Step 3: Export to Flat MP4
After reframing, export to a standard format:
| Setting | Recommended | Notes |
|---|---|---|
| Resolution | 1920×1080 or 3840×2160 | 4K from 5.6K source preserves detail |
| Frame rate | Match source (30 or 60) | Don't down-convert at this stage |
| Codec | H.264 or HEVC | H.264 for compatibility, HEVC for size |
| Bitrate | 25-60 Mbps for 4K | 12-25 Mbps for 1080p |
| Container | MP4 | Universal compatibility |
For YouTube delivery: 4K H.264 at 35-50 Mbps. For social media: 1080p H.264 at 16-22 Mbps. Our video compressor handles the final compression step.
The "Tiny Planet" and "Fisheye" Looks
Beyond standard reframing, 360 footage can be re-projected as:
- Tiny Planet (Stereographic): the sphere is projected as a small circular planet at the bottom of the frame
- Fisheye: a hemispherical view with curved edges
- Equirectangular: the unfolded panoramic view
- VR (180 or 360): kept spherical for headset viewing
Each projection is a different mathematical mapping of the sphere onto a flat frame. GoPro Player and Insta360 Studio support all four. For social media, tiny planet is a popular look for travel content. For drone-replacement shots, fisheye creates a wide-angle aesthetic.
File Sizes Are Bigger Than You Think
A 5.6K GoPro Max recording at 30 fps:
| Source | File size (10 min) | Bitrate |
|---|---|---|
| GoPro Max .360 (5.6K source) | ~7 GB | ~95 Mbps |
| Reframed 1080p H.264 export | ~2 GB | ~28 Mbps |
| Reframed 4K H.264 export | ~4 GB | ~55 Mbps |
| Reframed 4K HEVC export | ~2 GB | ~28 Mbps |
The reframing step doesn't reduce file size much; the bitrate stays similar even though the resolution drops. The encoder is preserving detail from the higher-resolution source.

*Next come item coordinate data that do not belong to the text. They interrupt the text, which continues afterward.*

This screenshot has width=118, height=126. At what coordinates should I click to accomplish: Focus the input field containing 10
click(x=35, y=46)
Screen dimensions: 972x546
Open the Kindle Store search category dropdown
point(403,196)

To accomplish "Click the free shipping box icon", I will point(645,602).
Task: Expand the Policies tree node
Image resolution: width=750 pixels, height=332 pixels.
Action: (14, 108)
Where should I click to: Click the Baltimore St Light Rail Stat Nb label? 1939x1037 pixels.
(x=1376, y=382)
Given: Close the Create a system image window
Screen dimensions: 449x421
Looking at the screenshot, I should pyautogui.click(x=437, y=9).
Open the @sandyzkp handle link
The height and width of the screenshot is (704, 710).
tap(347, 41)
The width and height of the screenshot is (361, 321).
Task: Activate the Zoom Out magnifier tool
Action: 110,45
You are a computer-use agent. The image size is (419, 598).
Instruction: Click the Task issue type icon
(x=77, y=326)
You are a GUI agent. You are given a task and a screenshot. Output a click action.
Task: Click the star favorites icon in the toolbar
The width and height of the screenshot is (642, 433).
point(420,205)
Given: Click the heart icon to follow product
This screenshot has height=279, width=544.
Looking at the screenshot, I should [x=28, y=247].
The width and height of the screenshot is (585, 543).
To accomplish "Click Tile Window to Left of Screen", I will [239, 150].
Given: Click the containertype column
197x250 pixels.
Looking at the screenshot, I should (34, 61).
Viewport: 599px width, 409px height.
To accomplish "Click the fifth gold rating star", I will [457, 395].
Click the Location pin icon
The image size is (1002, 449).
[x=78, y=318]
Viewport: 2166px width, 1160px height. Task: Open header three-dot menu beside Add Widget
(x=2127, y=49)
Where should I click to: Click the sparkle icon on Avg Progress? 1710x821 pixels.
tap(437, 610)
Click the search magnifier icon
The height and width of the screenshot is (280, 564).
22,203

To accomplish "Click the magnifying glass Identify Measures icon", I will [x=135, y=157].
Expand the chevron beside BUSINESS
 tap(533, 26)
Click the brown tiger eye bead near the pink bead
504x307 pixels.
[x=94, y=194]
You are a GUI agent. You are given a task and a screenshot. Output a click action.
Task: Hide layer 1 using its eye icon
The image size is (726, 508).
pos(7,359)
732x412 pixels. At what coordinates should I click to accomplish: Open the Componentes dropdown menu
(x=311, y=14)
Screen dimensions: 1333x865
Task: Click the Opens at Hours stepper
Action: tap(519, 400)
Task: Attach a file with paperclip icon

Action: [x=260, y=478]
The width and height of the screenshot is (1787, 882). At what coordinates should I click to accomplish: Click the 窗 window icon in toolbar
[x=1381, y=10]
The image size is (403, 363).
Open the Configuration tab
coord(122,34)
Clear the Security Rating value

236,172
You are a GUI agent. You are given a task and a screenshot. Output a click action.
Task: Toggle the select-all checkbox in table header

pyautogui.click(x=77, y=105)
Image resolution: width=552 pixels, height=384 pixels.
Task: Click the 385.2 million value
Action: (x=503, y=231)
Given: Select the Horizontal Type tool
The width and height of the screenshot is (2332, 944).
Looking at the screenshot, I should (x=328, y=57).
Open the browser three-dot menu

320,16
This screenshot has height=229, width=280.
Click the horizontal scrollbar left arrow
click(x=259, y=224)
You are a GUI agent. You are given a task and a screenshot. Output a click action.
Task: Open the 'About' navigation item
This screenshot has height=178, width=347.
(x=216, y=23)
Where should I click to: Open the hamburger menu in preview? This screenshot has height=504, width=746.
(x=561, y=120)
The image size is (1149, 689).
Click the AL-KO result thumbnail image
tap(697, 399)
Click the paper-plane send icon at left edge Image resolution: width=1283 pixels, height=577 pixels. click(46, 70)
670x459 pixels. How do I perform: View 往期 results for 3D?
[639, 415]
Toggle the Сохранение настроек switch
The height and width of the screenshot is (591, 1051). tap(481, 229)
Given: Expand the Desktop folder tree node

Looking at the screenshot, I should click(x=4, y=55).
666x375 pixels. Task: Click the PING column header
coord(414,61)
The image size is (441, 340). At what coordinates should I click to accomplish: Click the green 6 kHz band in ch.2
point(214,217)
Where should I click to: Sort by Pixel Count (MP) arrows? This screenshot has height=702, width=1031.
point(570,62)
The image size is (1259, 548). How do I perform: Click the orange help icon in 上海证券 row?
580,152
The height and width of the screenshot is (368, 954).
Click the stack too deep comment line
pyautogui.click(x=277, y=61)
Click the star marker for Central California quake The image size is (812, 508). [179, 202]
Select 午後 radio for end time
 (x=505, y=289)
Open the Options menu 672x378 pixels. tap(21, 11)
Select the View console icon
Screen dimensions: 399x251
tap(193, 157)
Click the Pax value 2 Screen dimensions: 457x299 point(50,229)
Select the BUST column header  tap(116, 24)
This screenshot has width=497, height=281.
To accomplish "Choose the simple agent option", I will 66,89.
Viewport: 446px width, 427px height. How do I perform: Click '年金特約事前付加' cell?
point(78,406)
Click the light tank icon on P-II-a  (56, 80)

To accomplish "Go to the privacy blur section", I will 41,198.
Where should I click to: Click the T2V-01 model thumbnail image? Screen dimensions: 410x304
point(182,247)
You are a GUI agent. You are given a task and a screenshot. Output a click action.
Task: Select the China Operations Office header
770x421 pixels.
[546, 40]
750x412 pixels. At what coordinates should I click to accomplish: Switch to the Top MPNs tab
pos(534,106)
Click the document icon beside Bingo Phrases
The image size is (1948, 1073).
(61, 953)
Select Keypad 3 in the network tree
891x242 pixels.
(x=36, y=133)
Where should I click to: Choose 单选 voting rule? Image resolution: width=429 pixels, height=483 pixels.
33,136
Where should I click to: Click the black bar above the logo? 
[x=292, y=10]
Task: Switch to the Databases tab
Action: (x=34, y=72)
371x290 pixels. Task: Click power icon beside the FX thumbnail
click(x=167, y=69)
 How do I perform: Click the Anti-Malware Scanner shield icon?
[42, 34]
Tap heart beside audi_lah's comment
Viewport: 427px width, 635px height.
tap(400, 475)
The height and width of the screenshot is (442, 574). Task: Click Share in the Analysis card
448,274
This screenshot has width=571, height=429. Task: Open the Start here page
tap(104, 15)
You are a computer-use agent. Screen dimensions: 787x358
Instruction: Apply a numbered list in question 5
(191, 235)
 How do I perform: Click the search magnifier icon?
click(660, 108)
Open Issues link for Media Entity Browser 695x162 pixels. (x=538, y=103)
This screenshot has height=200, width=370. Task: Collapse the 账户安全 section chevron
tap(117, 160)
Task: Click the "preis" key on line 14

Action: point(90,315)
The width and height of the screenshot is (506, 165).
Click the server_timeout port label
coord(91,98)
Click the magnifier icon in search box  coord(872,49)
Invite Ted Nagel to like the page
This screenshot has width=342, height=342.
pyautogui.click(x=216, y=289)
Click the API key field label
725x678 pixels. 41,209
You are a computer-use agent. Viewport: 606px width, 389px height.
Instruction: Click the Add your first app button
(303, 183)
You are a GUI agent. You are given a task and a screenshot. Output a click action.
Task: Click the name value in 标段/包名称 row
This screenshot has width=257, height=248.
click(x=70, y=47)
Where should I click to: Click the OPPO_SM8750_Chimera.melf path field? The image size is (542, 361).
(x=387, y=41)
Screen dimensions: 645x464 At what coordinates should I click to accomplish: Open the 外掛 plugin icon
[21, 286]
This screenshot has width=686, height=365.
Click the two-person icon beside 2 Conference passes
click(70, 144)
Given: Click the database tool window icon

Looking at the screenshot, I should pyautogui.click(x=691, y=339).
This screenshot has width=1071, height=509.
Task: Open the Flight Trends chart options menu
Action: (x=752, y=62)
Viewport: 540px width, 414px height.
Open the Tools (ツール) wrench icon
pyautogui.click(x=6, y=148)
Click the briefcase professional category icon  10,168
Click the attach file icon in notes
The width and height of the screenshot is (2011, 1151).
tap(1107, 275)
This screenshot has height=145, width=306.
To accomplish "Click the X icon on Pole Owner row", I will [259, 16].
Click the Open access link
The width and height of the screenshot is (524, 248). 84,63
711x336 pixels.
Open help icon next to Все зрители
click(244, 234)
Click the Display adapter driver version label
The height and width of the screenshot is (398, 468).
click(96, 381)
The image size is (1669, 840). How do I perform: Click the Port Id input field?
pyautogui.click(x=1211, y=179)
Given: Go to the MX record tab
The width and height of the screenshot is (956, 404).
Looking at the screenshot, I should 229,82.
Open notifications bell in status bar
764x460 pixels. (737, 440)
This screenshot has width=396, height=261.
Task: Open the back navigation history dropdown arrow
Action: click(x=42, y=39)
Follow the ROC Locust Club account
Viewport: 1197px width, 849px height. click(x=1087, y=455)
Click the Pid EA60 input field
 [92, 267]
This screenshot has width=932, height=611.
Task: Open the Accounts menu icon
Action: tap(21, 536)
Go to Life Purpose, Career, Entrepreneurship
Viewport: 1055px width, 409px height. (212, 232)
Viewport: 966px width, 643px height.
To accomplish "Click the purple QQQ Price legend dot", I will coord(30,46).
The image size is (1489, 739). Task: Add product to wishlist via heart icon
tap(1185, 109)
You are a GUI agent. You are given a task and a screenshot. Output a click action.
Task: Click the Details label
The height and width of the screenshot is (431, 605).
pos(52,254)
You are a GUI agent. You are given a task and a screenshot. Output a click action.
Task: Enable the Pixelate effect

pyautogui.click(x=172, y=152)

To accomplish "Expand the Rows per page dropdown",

Insta360 X4 and X3 Workflow
Insta360 cameras (X3, X4, RS, Pro 2) use .insv files with the same general workflow:
- Stitch in Insta360 Studio (Mac/Windows, free)
- Reframe with the "Reframe" tool
- Export to MP4
The Insta360 mobile app has an interesting AI feature: "Auto Frame" automatically picks reframing angles based on detected subjects. The result is hit-or-miss but saves time on simple content.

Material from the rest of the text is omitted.